Bakanlığın resmî Telegram hesabındaki açıklamaya göre Rusya aslında “Batılı mühimmatın” saklandığı bir depoyu vurmuş ama sonrasında çıkan yangın, güya yanındaki “kullanım dışı” AVM’ye sıçramış.
Gerçekten de Rusçuların zavallı iddialarından biri, AVM’nin kullanımda olmadığı. Bunu da görüntülerdeki arabaların az sayıda olmasına bağlıyorlar. Oysa Kremençuk’taki AVM Rusların iddia ettiği gibi kapalı değildi. İçeride yüzlerce insan vardı ve yayınlanan tüm video ve fotoğraflarda alışveriş merkezinin doğrudan hedef alındığı gün gibi ortada. Saldırıdan kurtulup hastanede tedavi altına alınan insanlar, medyaya konuşmaya başladılar.

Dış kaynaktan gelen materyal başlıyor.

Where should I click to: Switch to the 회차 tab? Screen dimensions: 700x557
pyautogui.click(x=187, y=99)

Bir başka iddia, yakınlardaki bir iki sanayi tesisi ve rafinerinin asıl hedef olduğu. Oysa bunlara da yapılmış bir saldırı yok.
Sosyal medyadaki bazı Rus trolleri, bu AVM saldırısının Madrid’deki NATO toplantısı öncesi Rusya’yı zor durumda bırakmak için tezgâhlandığını bile iddia etti.

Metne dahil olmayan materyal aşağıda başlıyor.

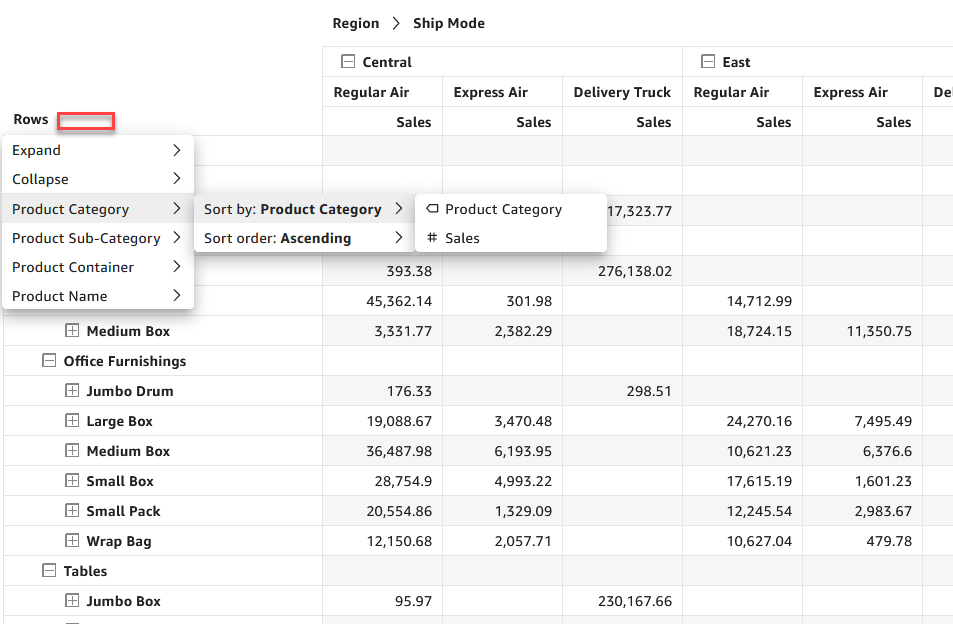Choose Sales as the sort-by field
Image resolution: width=953 pixels, height=624 pixels.
click(462, 238)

Aslında Rusya’nın kendini zor durumda hissetmediği bir konu varsa o da sivil katliamları. Rusya her zaman yaptığını yapmaktan çekinmiyor ki… Saldırı sonrası Rus trollerin ortaya attığı “etik” sorular tam da bunun göstergesi. Ukrayna’da AVM’ler neden açıkmış? İşgal altındaki ülkenin şehirlerindeki sanayi tesisleri askeri amaçlarla kullanılır mıymış?
İnkâra dayalı yalanlar ve konuyu saptıran küstah sorular, Rusya’nın dünyadaki itibarını korumaktan ziyade, Moskova’daki faşist rejimin Rus kamuoyunu uyutmaya ve gönüllü fanatik ajanlarını motive etmeye hizmet ediyor.
Aslında Rusya’nın son günlerde kentlerde yoğunlaşan füze saldırıları ve Kremençuk’daki bu AVM saldırısının sembolik bir sebebi var. O da Ukrayna’nın Moldova ile birlikte Avrupa Birliği adaylık statüsünü elde etmesi.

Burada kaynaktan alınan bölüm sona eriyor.